Campy rear derailleurs excessive dish and Ergo speed changes to freewheel/cassette


jim beam

A Muzi wrote:
>>>> On 2007-01-11, [email protected] <[email protected]>
>>>> wrote:
>>>>> ddog wrote:
>>>>>> Campy rear derailleurs require excessive dish according to
>>>>>> Rivendell's site, but did not see any follow up information.
>>>>> I'll presume you typed this incorrectly. If Rivendell really said
>>>>> dish is attributable to the rear derailleur, they are as clueless
>>>>> as a rock about bicycles. Rear derailleurs have nothing to do with
>>>>> wheel dish. Campagnolo rear hubs have more dish than 9/8/7 speed
>>>>> Shimano hubs. Cassette hubs. Due to bearing placement. I think
>>>>> Shimnao uses the steel hub body itself to support the outermost
>>>>> bearing while with Campagnolo the outermost bearing is in the hub
>>>>> shell itself.
>>> Ben C wrote:
>>>> Campagnolo hubs do have bearings inside the freehub part. Two sets
>>>> in the freehub and two in the hub body.
>>>> The difference, as I understand it, is that on a Shimano hub, the
>>>> freehub and hub body are one-piece. On a Campag on they're just sort
>>>> of slotted together and it's all held there by nuts at the ends.
>>>> But I may still have this wrong. Hopefully someone will correct.
>>> not all that complex:

>> I<[email protected]> wrote:

> Tim McNamara wrote:
>> ISTR the reason that Campy hubs require more dish is that Campy used a
>> slightly wider cog spacing which made their 8 speed cassettes wider
>> than Shimano's 8 speed cassettes.
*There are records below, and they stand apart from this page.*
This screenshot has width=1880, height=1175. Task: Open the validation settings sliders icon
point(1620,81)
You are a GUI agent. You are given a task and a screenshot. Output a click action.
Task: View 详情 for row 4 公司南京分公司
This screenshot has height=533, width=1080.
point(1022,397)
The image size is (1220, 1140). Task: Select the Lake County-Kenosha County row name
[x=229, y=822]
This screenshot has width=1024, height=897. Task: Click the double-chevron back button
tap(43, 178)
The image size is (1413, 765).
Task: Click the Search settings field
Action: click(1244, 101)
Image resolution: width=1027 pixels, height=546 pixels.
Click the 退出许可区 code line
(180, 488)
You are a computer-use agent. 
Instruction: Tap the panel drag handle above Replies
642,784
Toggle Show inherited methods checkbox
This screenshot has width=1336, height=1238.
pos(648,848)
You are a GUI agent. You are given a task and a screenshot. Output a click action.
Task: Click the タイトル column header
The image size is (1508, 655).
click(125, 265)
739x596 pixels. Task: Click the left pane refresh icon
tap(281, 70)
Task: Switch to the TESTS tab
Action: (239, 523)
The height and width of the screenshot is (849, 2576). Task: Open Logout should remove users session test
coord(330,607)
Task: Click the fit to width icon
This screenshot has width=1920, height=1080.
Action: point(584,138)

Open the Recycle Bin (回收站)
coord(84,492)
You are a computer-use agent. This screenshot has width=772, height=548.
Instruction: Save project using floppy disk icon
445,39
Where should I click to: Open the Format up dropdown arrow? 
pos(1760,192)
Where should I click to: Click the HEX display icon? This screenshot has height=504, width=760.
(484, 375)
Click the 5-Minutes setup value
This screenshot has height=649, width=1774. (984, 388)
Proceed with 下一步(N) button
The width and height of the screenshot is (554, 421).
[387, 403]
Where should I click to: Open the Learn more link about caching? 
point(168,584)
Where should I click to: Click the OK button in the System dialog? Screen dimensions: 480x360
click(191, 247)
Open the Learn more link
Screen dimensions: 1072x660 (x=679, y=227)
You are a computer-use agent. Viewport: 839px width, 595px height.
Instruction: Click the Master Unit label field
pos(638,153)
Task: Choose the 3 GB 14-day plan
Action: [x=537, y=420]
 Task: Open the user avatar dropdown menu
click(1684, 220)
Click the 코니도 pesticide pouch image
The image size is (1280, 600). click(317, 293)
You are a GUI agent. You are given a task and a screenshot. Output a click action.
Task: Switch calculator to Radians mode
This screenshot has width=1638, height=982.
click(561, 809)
I don't know that I am remembering
>> correctly, of course, nor whether- II do RC- this is still the case
>> with 9 and 10 speed cassettes being the dubious norm.

> I believe you're correct. Sorry, I couldn't recall the photo name until
> now. Here it is:
> 'Yeah? So what?' sums up my opinion.

the "so what" is that it makes 10-15% difference in tension ratio
between drive and non-drive spokes. don't you have another pic where
the axle nuts are aligned, not the hub flanges?